● **EXERCISE AIM**
Go through the entries and copy every one exactly.

(Stored data)
[Start of Attachment]

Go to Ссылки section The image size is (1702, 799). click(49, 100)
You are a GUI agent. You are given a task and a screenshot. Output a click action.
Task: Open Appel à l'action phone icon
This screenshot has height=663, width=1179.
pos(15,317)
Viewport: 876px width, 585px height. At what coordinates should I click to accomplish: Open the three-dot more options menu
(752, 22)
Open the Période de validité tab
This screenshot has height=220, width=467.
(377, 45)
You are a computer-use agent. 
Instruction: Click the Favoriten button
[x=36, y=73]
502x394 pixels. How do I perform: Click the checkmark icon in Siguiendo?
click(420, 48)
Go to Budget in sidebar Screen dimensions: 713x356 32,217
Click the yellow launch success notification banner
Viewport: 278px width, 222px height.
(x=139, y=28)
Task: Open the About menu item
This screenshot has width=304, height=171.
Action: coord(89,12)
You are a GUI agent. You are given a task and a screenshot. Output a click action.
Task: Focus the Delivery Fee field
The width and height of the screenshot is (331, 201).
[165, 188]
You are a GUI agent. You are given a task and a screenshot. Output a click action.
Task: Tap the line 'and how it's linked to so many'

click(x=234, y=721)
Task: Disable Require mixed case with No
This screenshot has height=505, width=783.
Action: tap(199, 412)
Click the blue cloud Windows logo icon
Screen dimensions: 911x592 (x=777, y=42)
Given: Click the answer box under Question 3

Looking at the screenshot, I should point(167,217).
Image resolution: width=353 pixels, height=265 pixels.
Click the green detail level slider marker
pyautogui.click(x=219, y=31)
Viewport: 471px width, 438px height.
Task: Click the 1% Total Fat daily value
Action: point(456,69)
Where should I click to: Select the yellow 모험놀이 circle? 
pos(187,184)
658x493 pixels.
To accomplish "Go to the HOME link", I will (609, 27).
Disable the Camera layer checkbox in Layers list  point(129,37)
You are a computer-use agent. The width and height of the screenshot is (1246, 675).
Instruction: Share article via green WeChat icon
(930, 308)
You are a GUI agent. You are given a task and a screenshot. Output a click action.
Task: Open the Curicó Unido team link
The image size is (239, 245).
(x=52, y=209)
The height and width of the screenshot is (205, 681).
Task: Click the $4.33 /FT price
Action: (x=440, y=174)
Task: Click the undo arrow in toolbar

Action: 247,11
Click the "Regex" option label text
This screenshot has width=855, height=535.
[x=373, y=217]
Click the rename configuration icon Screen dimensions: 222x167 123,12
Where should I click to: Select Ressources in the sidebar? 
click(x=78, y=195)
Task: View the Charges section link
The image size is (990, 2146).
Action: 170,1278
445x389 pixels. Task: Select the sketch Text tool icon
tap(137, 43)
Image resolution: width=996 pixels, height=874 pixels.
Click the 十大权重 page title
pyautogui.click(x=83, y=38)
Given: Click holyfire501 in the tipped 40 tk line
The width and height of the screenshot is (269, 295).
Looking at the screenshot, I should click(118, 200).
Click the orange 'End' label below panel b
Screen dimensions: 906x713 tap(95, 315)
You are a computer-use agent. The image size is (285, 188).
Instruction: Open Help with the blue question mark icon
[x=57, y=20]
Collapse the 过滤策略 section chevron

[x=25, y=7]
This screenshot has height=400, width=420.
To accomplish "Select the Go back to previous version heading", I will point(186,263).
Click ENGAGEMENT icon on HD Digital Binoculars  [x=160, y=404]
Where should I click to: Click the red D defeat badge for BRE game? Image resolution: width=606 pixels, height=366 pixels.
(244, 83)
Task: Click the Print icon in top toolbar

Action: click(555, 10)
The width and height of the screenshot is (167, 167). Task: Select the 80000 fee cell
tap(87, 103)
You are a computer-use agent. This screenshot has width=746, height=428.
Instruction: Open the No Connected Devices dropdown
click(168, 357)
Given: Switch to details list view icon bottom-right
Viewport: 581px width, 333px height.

[End of Attachment]

● **RESULT**
Go to Ссылки section The image size is (1702, 799). click(49, 100)
You are a GUI agent. You are given a task and a screenshot. Output a click action.
Task: Open Appel à l'action phone icon
This screenshot has height=663, width=1179.
pos(15,317)
Viewport: 876px width, 585px height. At what coordinates should I click to accomplish: Open the three-dot more options menu
(752, 22)
Open the Période de validité tab
This screenshot has height=220, width=467.
(377, 45)
You are a computer-use agent. 
Instruction: Click the Favoriten button
[x=36, y=73]
502x394 pixels. How do I perform: Click the checkmark icon in Siguiendo?
click(420, 48)
Go to Budget in sidebar Screen dimensions: 713x356 32,217
Click the yellow launch success notification banner
Viewport: 278px width, 222px height.
(x=139, y=28)
Task: Open the About menu item
This screenshot has width=304, height=171.
Action: coord(89,12)
You are a GUI agent. You are given a task and a screenshot. Output a click action.
Task: Focus the Delivery Fee field
The width and height of the screenshot is (331, 201).
[165, 188]
You are a GUI agent. You are given a task and a screenshot. Output a click action.
Task: Tap the line 'and how it's linked to so many'

click(x=234, y=721)
Task: Disable Require mixed case with No
This screenshot has height=505, width=783.
Action: tap(199, 412)
Click the blue cloud Windows logo icon
Screen dimensions: 911x592 (x=777, y=42)
Given: Click the answer box under Question 3

Looking at the screenshot, I should point(167,217).
Image resolution: width=353 pixels, height=265 pixels.
Click the green detail level slider marker
pyautogui.click(x=219, y=31)
Viewport: 471px width, 438px height.
Task: Click the 1% Total Fat daily value
Action: point(456,69)
Where should I click to: Select the yellow 모험놀이 circle? 
pos(187,184)
658x493 pixels.
To accomplish "Go to the HOME link", I will (609, 27).
Disable the Camera layer checkbox in Layers list  point(129,37)
You are a computer-use agent. The width and height of the screenshot is (1246, 675).
Instruction: Share article via green WeChat icon
(930, 308)
You are a GUI agent. You are given a task and a screenshot. Output a click action.
Task: Open the Curicó Unido team link
The image size is (239, 245).
(x=52, y=209)
The height and width of the screenshot is (205, 681).
Task: Click the $4.33 /FT price
Action: (x=440, y=174)
Task: Click the undo arrow in toolbar

Action: 247,11
Click the "Regex" option label text
This screenshot has width=855, height=535.
[x=373, y=217]
Click the rename configuration icon Screen dimensions: 222x167 123,12
Where should I click to: Select Ressources in the sidebar? 
click(x=78, y=195)
Task: View the Charges section link
The image size is (990, 2146).
Action: 170,1278
445x389 pixels. Task: Select the sketch Text tool icon
tap(137, 43)
Image resolution: width=996 pixels, height=874 pixels.
Click the 十大权重 page title
pyautogui.click(x=83, y=38)
Given: Click holyfire501 in the tipped 40 tk line
The width and height of the screenshot is (269, 295).
Looking at the screenshot, I should click(118, 200).
Click the orange 'End' label below panel b
Screen dimensions: 906x713 tap(95, 315)
You are a computer-use agent. The image size is (285, 188).
Instruction: Open Help with the blue question mark icon
[x=57, y=20]
Collapse the 过滤策略 section chevron

[x=25, y=7]
This screenshot has height=400, width=420.
To accomplish "Select the Go back to previous version heading", I will point(186,263).
Click ENGAGEMENT icon on HD Digital Binoculars  [x=160, y=404]
Where should I click to: Click the red D defeat badge for BRE game? Image resolution: width=606 pixels, height=366 pixels.
(244, 83)
Task: Click the Print icon in top toolbar

Action: click(555, 10)
The width and height of the screenshot is (167, 167). Task: Select the 80000 fee cell
tap(87, 103)
You are a computer-use agent. This screenshot has width=746, height=428.
Instruction: Open the No Connected Devices dropdown
click(168, 357)
Given: Switch to details list view icon bottom-right
Viewport: 581px width, 333px height.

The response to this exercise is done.